New generation of specific recycling process
The new generation uses the replication algorithm. As we mentioned above, in order to avoid wasting memory, the allocation ratio of the replication algorithm is not 1:1. The allocation ratio of HotSpot VIRTUAL machine is 9:1, or more specifically 8:1:1. Among them, Eden has 8 copies, and each of the two survivor zones has 1 copy. Each time the objects come, Eden and one survivor zone are used to store the objects, and the other survivor block is used to store the objects that survive after GC (). The survivor block we will use is survivor from, and the survivor block that holds the surviving object is survivor to. Here’s a simulation of the process:
- 1 create object User User = new User();
- 2 Use Eden + survivor from to store the new User() object and see if it can fit.
- If the Eden + survivor from block does not fit, we MinorGC the Eden + survivor from block: copy the surviving object to the survivor to block with age +1, then empty Eden and survivor from block.
- 4 In this case, Eden and survivor FROM are empty, and survivor to stores the surviving object.
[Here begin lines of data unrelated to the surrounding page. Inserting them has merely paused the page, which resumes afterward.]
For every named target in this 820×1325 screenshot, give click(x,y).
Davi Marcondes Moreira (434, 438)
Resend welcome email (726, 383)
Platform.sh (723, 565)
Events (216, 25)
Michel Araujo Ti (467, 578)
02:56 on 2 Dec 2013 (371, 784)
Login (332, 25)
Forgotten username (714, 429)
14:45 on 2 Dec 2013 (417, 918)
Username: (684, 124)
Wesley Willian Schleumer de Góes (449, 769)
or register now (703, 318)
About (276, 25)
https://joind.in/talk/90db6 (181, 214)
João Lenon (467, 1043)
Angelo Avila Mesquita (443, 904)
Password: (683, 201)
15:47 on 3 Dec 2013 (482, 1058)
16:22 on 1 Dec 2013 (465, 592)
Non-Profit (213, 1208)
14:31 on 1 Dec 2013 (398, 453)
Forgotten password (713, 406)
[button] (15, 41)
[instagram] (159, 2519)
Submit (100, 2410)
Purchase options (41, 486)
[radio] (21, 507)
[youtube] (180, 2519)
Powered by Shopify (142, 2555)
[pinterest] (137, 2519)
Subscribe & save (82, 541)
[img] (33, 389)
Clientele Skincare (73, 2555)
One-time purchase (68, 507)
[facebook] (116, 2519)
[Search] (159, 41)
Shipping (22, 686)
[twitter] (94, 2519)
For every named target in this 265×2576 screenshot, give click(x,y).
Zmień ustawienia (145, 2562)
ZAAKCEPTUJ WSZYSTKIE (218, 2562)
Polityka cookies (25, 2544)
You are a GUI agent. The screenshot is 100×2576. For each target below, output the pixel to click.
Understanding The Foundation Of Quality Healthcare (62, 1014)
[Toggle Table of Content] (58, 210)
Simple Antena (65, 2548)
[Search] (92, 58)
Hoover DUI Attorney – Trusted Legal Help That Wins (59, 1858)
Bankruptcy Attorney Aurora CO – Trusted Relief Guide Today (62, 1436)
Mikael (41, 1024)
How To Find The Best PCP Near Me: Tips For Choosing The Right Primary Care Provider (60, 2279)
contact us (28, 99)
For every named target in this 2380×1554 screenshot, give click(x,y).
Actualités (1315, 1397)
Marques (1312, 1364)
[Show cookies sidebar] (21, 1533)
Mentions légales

In this case, the identity of survivor FROM and survivor to is exchanged, that is, Eden + survivor to is used for the next memory allocation. The survivor block uses survivor from.
The subsequent allocation strategy is the same as above.
So why do we use 8:1:1 three blocks of ram, can’t we just use 9:1?
We know that the replication algorithm principle is to use two pieces of the same size of the block of memory, as a using block, a block as a survival, but it will waste of space, use the tactics of 9:1, but in that case, copy when there is a risk, so the need for additional guarantee, so we can’t think of a way to: Is memory 9:1 when used and 1:1 when copied? There are!
Now we divide the memory into three pieces: A:B1:B2 = 8:1:1, we first use A+B1 to store objects, now we use 9 copies (9:1 in use), when waiting for GC () to replicate, we are equivalent to let B1 and B2 copy each other (1:1 in replication), on the premise that the surviving objects are less than or equal to 10%(most cases are satisfied). After that, we will use :A+B2 for the next use, and use B1 as the survival block. As you can see, using the 8:1:1 approach is equivalent to providing A primary block A and two mount blocks B1 and B2, which is more flexible. With 9:1, none of this is possible.